NEWS & POLITICS ARCHIVES

Brooklyn Botanic Garden Study Finds Local Native Plants Face Extinction

by

A 20-year study of plant life in a fifty mile radius of New York City by the Brooklyn Botanic Garden has found that more than 50 plant species native to the region face extinction under pressure from decreasing undeveloped land and the spread of non-native invasive plants and insects from Europe and Asia.

Non-native plants, like the oriental bittersweet, which is crowding out American bittersweet, and thepurple loosestrife, which is taking over local wetlands, were introduced by gardeners as fast-growing ornamental plants (both are still available from specialty retailers).
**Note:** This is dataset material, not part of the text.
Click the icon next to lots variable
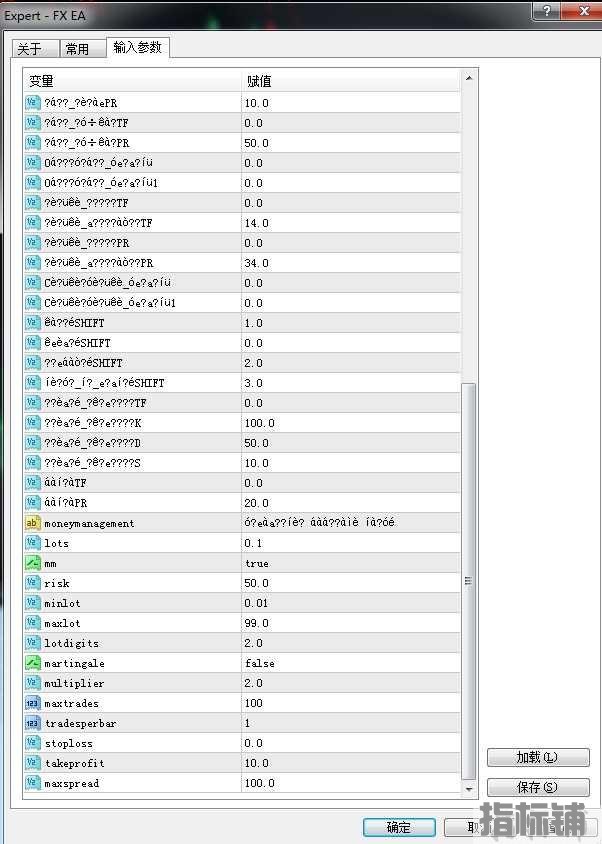[32, 543]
They spread into the wild, where the plants in the local ecosystem were unable to compete with them.

Non-native insects, like the wooly adelgid threatening eastern hemlocks and the Asian longhorned beetle threatening pretty much all the forests on the east coast, are believed to have been introduced inadvertently in wooden packing material from overseas shipments.
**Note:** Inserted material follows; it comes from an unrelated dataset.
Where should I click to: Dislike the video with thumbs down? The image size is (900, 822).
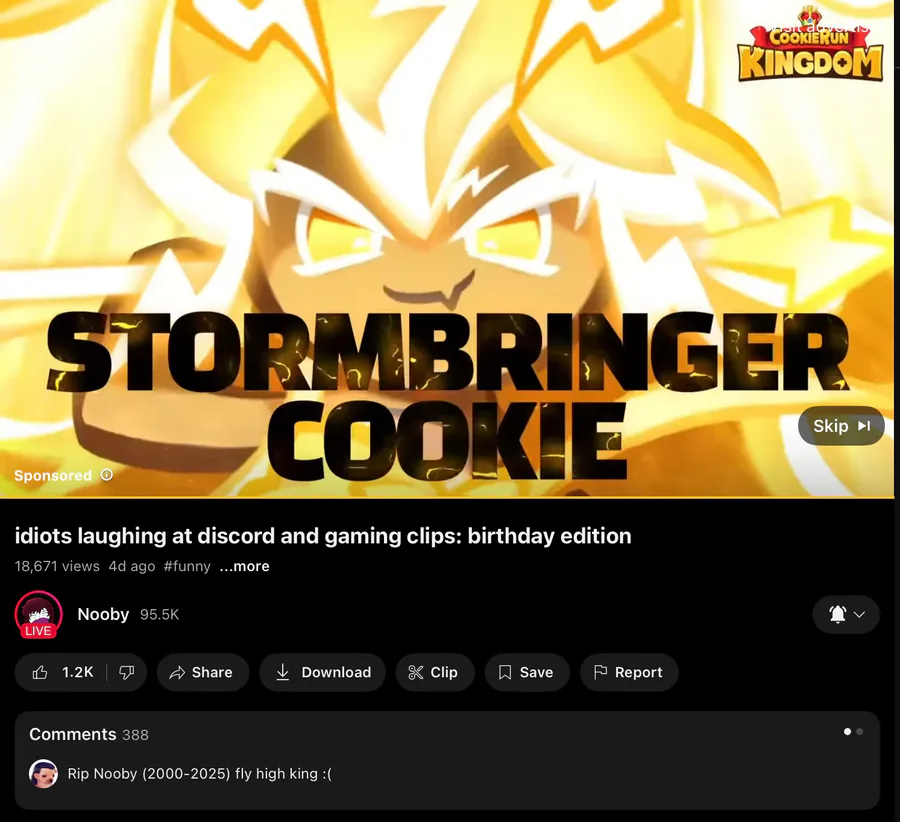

Both the BBG and the Greenbelt Native Plant Center of the city’s Parks Department have programs to try to restore the disappearing species, but Dr. Gerry Moore of the BBG would like to see private citizens get involved. Moore suggests that gardeners actively plant endangered plants, like American bittersweet and the coastal violet, in their own gardens. The disappearance of a single plant, he pointed out, can lead to the disappearance of insects and birds which have evolved to depend on them.